Audiência de Conciliação sobre Demarcação da Terra Indígena Xukuru-Kariri em Alagoas Marcada para 5 de Junho com Diversos Envolvidos na Questão.

A Justiça Federal em Alagoas agendou uma audiência de conciliação para o dia 5 de junho, às 10h, que reunirá diversas partes envolvidas em um processo de demarcação de terra indígena. Estarão presentes representantes da União, da Fundação Nacional dos Povos Indígenas (Funai), do Ministério Público Federal (MPF), bem como autoridades do Estado de Alagoas e do Município de Palmeira dos Índios. Além deles, estarão presentes lideranças indígenas da etnia Xukuru-Kariri e representantes dos produtores rurais que ocupam a área em questão.
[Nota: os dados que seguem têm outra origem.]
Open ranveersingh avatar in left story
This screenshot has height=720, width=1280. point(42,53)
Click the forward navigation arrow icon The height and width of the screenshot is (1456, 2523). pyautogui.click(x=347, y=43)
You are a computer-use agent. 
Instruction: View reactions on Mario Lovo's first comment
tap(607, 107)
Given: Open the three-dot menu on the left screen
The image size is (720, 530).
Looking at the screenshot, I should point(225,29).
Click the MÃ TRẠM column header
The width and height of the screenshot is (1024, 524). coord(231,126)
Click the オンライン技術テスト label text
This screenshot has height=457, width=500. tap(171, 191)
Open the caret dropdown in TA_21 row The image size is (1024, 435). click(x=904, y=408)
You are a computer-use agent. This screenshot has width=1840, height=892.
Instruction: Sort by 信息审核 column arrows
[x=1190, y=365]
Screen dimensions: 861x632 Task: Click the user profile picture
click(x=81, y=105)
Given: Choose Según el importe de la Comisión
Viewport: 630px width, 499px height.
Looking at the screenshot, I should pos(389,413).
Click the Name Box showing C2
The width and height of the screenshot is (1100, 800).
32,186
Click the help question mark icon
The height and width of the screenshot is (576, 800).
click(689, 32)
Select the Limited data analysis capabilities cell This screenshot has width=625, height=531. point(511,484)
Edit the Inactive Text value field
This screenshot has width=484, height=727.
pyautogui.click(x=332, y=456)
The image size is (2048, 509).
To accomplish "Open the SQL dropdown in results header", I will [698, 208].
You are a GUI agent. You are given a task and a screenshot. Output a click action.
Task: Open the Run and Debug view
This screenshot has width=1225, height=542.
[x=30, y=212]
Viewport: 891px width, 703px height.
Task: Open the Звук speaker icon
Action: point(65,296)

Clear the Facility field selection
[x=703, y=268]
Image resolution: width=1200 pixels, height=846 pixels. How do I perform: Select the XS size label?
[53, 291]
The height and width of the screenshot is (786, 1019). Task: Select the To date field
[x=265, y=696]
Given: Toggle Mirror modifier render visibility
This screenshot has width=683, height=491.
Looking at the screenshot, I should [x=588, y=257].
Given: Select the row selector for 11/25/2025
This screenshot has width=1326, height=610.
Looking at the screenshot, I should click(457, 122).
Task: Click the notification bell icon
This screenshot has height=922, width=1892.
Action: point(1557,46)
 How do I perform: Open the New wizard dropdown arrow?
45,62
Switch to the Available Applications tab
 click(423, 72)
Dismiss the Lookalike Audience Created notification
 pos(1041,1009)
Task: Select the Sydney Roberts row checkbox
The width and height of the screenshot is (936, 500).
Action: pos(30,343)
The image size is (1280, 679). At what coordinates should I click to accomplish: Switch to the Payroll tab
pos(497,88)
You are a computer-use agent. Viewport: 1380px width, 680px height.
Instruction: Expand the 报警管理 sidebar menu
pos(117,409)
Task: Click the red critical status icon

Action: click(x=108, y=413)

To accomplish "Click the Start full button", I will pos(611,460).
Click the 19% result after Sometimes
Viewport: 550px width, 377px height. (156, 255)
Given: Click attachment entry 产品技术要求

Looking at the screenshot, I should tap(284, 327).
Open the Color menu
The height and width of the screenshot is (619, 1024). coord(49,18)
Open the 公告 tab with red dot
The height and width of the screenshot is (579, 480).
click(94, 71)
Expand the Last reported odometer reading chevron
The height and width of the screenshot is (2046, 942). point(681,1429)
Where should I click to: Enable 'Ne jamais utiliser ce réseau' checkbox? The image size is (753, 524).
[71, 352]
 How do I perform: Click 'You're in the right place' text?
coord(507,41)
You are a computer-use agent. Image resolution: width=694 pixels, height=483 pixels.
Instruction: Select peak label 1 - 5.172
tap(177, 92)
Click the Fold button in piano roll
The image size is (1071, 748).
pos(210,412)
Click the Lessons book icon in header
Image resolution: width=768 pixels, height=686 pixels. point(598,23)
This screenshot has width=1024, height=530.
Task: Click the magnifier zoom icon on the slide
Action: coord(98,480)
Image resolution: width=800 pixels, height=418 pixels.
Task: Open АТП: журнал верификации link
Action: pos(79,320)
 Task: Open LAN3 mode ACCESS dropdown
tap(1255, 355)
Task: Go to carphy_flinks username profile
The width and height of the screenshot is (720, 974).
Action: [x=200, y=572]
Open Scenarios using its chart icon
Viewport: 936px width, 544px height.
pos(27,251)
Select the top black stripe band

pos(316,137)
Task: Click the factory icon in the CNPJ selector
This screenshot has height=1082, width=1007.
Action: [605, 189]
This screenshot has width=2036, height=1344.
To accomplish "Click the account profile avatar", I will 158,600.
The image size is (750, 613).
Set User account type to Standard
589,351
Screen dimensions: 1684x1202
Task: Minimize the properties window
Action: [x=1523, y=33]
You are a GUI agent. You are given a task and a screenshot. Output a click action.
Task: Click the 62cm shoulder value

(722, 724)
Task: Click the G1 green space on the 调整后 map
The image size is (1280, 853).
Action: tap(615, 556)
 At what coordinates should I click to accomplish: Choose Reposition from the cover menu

A decisão do juiz federal Kleiton Alves Ferreira, da 8ª Vara Federal, surge no contexto da execução de uma sentença que visa regularizar e demarcar a Terra Indígena Xukuru-Kariri, situada em Palmeira dos Índios. Em um cenário que se apresenta complexo, a audiência irá ocorrer de forma híbrida, permitindo a participação tanto presencial quanto remota de todos os envolvidos, com o intuito de fomentar um diálogo que leve a soluções consensuais e minimize a possibilidade de conflitos na região.

A preocupação com a segurança pública e o fortalecimento da coordenação entre as diferentes esferas do governo foram pontos destacados pelo magistrado. Ele enfatizou a importância de uma ação conjunta entre o Judiciário, órgãos federais, estaduais e as forças de segurança para garantir o cumprimento da sentença judicial, sem agravar as tensões já existentes na área.

Em documentos do processo, a Funai e o MPF relataram que vistorias e avaliações das benfeitorias na área têm sofrido resistência, o que aumenta o risco de confrontos entre a comunidade indígena e os ocupantes não indígenas. Diante desse cenário, o juiz argumentou que, em litígios coletivos que têm impacto social e potencial desdobramento na segurança pública, é fundamental priorizar a busca por soluções que evitem a escalada de conflitos.

Por fim, os advogados Heloane Bezerra e Adeilson Bezerra, que representam os interesses das partes, reiteraram a urgência dessa audiência. Para eles, a reunião é essencial para coordenar a atuação das forças de segurança e garantir que os direitos das populações envolvidas sejam respeitados, além de viabilizar o cumprimento pacífico da decisão de demarcação. A Justiça também ordenou que a Funai e a Defensoria Pública da União organizem a notificação dos participantes que devem comparecer à audiência.